Meu encontro com a lucidez e com meu senso de presença e pertencimento no mundo é através da escrita
Quando cavo por baixo dos escombros auto demolidos e
encontro uma passagem de ar para o fluxo criativo.
Porque as coisas desse mundo não bastam. Elas se consomem.
Só posso reconhecer que a fonte do prazer que devolve a
significância humana é criar com as próprias mãos!
Aprendi com os mitos e com os contos de fada a ter asas
emotivas (que me movem nessa direção)
Aprendi com a Vasalisa a eterna busca dançante da auto-nomia
( a capacidade de me atribuir meus próprios nomes)
Porque minha parte que se auto organiza, se solidifica e
reconhece identidade é através das tecituras humanas.
Reconcilio minhas partes escrevendo, dando as mãos,
abraçando e interligando vogais com
consoantes.
Essa é minha parte linear e segura.
É solar, tem clareza e dá sentido.
Já a minha voz é lunar, cíclica e não decifra indagações.
Minha voz coloca poder em legitimar o silêncio e ouvir por trás da palavra
dita.
Meu ouvido insiste nisso, nas ações silenciosas, porque minha psicologia
foi desde o início a dos gestos que a palavra esconde.

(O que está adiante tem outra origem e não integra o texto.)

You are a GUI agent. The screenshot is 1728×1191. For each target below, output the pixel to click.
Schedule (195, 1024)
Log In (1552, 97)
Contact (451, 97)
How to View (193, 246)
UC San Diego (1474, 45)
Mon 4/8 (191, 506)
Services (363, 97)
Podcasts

Ausência, geografia emocional e afeto não são da ordem da
razão!
E ainda assim é a faceta que me constrói e minha dimensão de
maturidade.
Aprendi com a Deusa Hera a me colocar de forma harmônica e
pacífica, exercendo habilidades ultrapassadas e preservando valores e
tradições!
Me curvei diante de sua imagem austera e a ela disse: te aceito e aprendo contigo,
você é maior, respeitosa esposa de Zeus!
Na adolescência queria ser Ártemis, independente e selvagem,
desbravadora e solitária.
Esses eram os nortes que me preenchiam.
A
possibilidade de ser sozinha na vida me fazia muito sentido e ressoava como um
lema a defender e praticar.
A maternidade me apresentou Deméter, a sacerdotisa! Independência integrada e
amadurecida, bem diferente de Ártemis de cabelo aos ventos!
Fui pra debaixo da terra fazer sulcos e rachaduras, pra
poder voltar vicejante como a maga Perséfone.
Descobri a magia e a alquimia do
ou(t)RO, analogia de significância pra poder mergulhar nos mistérios de
Afrodite.
Seu olhar panorâmico possibilita o distanciamento necessário pra
poder fazer relações!
Nasci de Atena e assimilar o papel da conquista, do fazer e
o motivo da justiça não foi desafio pra mim!
Essas são, então, as mulheres de minha vida. Me reconcilio
com todas que me disponibilizam nutrição para minha essência feminina!
Com elas faço resgates e construções, me fortaleço na minha
ancestralidade, dou continuidade nos bordados já começados, nas linhas já
traçadas, nos pontos , nós, nas tramas que não foram resolvidas!
Dou caminho
e passagem pra donzela percorrer seu
trajeto de mulher fértil a anciã sábia. La que sabe!
Observo e registro meu processo de crescimento através da
influência das minhas mulheres!
Não ao acaso fui inserida no contexto das rodas!
Me criei
dessa forma, nesse espaço circular sagrado
de encontro e revelação .
As experiências circulares foram dando significado e
me imbuindo de propósito de cura.
O amor cria a conexão, a verdade liberta e
cria espaço para ser!
Resgates e reconstruções são cíclicas, circulares e se
validam na partilha.
Para sustentar e ancorar meu trabalho com mulheres ativo meu
coração, aqueço meu útero, ouço sem fazer ruído, me envolvo pelo tecido humano
maleável e flexível, e escrevo!
Trabalhar com mulheres é tecer a trama, tricotar fios de
estórias achadas. É ser a moça tecelã, dois avanços e um recuo.
É se inserir no
tempo de Kairós, o que os gregos chamam de tempo oportuno, o momento certo, o
tempo de Deus!
Tempo matrístico! Pacífico e próspero! A cooperação e a
proteção como única forma de sobrevivência.
O fazer como verdadeira forma de ser
O registro como grafia pra memória reter o avanço do caminho sinuoso, irregular,com
obstáculos, desníveis e propósito de avanço irreversível!